The recommendations of the Russell Tribunal on Kashmir are wholly based on the premise that the valley of Jammu and Kashmir is prevailing under the shadow of anarchy, chaos, insecurity, disorder and uncertainty. But the international observers can’t live in oblivion to the overall development and growth rates in education, agriculture, sports and life expectancy in the state during the last two years, despite the ravaging and atrocious pandemic. Even in the Covid 19 vaccination drive, Jammu and Kashmir fared much better than other developed states in India.
As a matter of fact, the developmental mechanism and the progressive Indian moves have proved to be the proverbial final nail in the coffin of Pakistan’s feeble Kashmir rhetoric. As a result, its allies in the international arena got so rattled that they have started tilting at windmills.On the other side, Pakistan couldn’t have achieved anything in its image makeover on the flagrant human rights violations in the so-called ‘Azad Kashmir’ and Gilgit Baltistan, despite the international reminders. Thus, it has sponsered the foreign organizations like the Kashmir Civitas to perpetuate a series of reactionory initiatives and events such as the Russell Tribunal on Kashmir.In fact, in the long run, the fabricated rhetoric of Pakistan will only further strengthen India’s logical and legal stand on the Kashmir issue. The unbiased international fraternity cannot be kept in the darkness. Much of the world has dismissed and invalidated Islamabad’s fallacious narratives on the ‘Muslim genocide’ in Jammu and Kashmir.

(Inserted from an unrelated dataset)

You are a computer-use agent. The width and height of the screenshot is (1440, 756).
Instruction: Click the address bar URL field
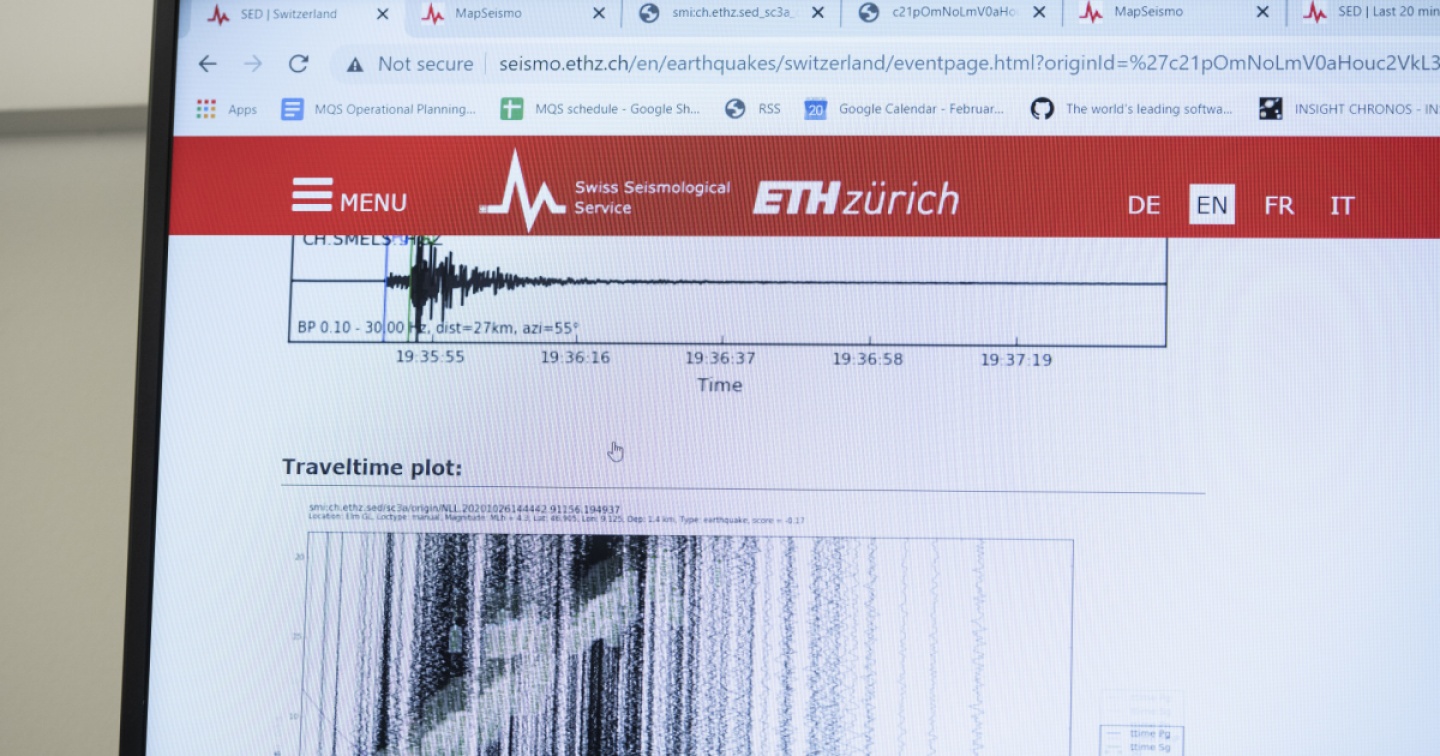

By refusing to entertain Islamabad’s request for holding a meeting on the abrogation of Article 370 on the plea that this decision violated UN resolutions on Kashmir, the United Nations Security Council has also sent out a clear message to the world.In April 1948, the UN adopted UN Security Council Resolution 47 on the resolution of the Kashmir issue. Since then, Pakistan and pro-Pakistan lobbies among the international human rights bodies have been trying to spread misinformation. The Russell Tribunal on Kashmir is nothing short of the same attempt with the clear intention to aggravate the issue which was almost on the verge of conclusion.
The international community in general and the UN bodies in particular must act cautiously while dealing with the tribunals like this. It must not heed the prejudiced and erroneous Kashmir-related recommendations based on unfounded grievances, and full of factual inaccuracies in stark contradiction with the ground realities in the valley. In any case, there are no war crimes, impunity or an apathy in the developing Union Territory of Jammu and Kashmir that should require a UN intervention.